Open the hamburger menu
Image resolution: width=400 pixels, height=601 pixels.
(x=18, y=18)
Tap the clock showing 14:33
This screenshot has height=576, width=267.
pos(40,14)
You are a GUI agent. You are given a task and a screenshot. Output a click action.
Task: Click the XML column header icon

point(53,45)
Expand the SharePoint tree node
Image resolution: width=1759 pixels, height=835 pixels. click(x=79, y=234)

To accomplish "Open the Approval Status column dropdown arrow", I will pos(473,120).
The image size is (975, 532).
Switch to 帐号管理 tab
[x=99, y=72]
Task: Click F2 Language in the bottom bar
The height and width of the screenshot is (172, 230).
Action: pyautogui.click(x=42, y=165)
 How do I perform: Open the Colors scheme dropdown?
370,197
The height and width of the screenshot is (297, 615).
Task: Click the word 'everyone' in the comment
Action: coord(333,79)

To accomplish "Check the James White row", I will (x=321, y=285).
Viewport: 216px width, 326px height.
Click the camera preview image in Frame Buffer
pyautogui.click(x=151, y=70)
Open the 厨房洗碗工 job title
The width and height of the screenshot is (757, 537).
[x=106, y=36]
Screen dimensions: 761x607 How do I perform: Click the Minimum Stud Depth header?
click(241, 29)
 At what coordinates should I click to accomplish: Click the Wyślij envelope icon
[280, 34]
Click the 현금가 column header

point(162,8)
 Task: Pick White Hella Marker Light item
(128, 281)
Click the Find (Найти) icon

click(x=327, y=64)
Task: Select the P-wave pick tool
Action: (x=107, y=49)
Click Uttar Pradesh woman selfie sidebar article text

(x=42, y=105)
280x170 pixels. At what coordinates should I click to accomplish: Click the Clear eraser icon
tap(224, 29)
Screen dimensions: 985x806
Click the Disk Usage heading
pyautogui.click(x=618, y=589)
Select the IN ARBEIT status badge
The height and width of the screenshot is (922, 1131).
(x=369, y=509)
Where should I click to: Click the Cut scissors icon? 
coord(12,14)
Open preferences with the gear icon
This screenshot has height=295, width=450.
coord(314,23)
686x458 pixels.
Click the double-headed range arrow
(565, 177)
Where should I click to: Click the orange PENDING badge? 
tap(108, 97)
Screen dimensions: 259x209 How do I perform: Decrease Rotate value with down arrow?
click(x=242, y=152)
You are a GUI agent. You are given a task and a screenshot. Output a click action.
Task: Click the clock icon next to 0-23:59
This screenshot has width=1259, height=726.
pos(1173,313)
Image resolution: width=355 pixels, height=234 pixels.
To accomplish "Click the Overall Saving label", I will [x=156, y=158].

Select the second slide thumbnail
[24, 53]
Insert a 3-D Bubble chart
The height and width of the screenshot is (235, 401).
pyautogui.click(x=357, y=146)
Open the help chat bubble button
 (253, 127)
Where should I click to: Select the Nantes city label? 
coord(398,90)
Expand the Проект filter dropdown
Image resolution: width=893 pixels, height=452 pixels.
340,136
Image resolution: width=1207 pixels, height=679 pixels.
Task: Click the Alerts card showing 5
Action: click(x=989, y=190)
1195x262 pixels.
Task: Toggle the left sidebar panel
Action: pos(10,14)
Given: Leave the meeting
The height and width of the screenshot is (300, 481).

....

Aim of the task
An exact copy of the lines from the one with "Select the second slide thumbnail" through the last line of the listing is the whole answer.

Task output
Select the second slide thumbnail
[24, 53]
Insert a 3-D Bubble chart
The height and width of the screenshot is (235, 401).
pyautogui.click(x=357, y=146)
Open the help chat bubble button
 (253, 127)
Where should I click to: Select the Nantes city label? 
coord(398,90)
Expand the Проект filter dropdown
Image resolution: width=893 pixels, height=452 pixels.
340,136
Image resolution: width=1207 pixels, height=679 pixels.
Task: Click the Alerts card showing 5
Action: click(x=989, y=190)
1195x262 pixels.
Task: Toggle the left sidebar panel
Action: pos(10,14)
Given: Leave the meeting
The height and width of the screenshot is (300, 481).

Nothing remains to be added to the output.